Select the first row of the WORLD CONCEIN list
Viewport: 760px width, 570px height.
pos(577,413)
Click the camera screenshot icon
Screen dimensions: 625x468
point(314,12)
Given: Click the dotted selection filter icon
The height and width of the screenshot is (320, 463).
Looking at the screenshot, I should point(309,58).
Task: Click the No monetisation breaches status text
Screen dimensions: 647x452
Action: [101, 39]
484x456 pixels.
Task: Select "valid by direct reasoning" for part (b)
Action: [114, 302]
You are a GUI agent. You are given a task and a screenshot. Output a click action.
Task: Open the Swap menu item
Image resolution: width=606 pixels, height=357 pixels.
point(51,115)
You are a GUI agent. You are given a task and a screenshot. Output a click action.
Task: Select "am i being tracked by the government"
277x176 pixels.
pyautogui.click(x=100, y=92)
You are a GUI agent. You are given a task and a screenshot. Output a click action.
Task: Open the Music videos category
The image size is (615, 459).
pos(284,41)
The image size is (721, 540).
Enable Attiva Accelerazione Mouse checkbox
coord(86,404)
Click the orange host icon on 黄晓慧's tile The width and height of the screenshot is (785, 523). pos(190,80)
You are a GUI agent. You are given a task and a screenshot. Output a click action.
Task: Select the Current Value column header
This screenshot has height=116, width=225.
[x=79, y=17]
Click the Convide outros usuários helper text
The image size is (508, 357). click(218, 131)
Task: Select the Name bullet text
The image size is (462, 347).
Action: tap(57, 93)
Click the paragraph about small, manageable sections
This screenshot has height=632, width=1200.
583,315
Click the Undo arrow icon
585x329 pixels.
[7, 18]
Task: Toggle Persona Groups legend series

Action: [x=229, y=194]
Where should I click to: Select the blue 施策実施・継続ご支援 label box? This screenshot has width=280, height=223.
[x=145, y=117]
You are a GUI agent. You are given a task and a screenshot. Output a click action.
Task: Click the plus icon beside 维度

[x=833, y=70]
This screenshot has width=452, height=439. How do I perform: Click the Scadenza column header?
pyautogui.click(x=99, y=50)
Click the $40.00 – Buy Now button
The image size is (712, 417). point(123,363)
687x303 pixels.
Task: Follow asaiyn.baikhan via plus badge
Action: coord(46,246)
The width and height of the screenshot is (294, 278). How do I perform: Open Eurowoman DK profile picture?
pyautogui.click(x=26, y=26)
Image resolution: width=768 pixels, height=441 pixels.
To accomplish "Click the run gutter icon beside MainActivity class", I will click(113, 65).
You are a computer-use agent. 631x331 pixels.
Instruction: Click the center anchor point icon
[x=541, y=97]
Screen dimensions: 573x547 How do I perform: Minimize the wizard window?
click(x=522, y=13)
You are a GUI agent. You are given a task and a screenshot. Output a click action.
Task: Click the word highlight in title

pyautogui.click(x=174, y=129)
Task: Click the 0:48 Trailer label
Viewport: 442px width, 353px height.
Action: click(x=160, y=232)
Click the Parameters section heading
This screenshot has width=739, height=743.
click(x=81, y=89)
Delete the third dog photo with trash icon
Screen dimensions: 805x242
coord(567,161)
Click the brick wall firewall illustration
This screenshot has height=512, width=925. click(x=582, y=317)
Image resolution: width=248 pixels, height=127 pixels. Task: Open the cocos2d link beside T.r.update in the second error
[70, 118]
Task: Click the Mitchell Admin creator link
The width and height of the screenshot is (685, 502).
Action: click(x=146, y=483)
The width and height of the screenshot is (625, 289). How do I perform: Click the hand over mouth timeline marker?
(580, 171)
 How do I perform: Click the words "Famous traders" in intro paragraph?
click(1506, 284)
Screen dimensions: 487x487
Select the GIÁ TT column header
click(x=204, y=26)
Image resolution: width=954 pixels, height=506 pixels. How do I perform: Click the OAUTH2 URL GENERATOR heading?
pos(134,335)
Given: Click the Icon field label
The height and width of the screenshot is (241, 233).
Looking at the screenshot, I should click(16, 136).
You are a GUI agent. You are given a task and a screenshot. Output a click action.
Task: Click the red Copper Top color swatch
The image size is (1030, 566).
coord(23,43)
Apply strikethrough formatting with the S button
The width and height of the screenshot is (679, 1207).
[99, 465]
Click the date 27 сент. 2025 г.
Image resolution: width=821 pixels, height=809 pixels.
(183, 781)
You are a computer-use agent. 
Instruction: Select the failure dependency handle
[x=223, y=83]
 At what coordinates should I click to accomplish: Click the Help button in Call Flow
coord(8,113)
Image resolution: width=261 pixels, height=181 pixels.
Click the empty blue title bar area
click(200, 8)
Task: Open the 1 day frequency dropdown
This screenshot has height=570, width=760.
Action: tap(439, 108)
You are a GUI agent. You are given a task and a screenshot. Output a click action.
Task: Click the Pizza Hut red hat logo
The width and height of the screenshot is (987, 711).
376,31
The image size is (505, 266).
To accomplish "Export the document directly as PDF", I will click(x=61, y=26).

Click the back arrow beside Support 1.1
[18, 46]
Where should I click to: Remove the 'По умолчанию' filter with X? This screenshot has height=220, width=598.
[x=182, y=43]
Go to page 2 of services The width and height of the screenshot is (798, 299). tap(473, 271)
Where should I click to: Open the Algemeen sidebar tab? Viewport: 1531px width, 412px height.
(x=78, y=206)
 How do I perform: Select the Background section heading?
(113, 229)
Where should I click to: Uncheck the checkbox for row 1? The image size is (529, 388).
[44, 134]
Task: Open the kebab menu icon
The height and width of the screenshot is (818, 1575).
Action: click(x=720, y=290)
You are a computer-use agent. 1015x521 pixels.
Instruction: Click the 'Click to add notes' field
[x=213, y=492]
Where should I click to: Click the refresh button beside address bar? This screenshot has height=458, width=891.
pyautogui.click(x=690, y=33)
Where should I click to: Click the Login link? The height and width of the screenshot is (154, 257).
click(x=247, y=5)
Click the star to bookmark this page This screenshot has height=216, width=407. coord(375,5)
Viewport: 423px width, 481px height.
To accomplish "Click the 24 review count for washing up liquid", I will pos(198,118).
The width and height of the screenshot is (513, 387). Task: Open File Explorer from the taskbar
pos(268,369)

────────

> [Exercise brief]:
Every line of the listing above that contains "computer" is to be copied.

> [Solution to this task]:
You are a computer-use agent. 631x331 pixels.
You are a computer-use agent. 
You are a computer-use agent. 1015x521 pixels.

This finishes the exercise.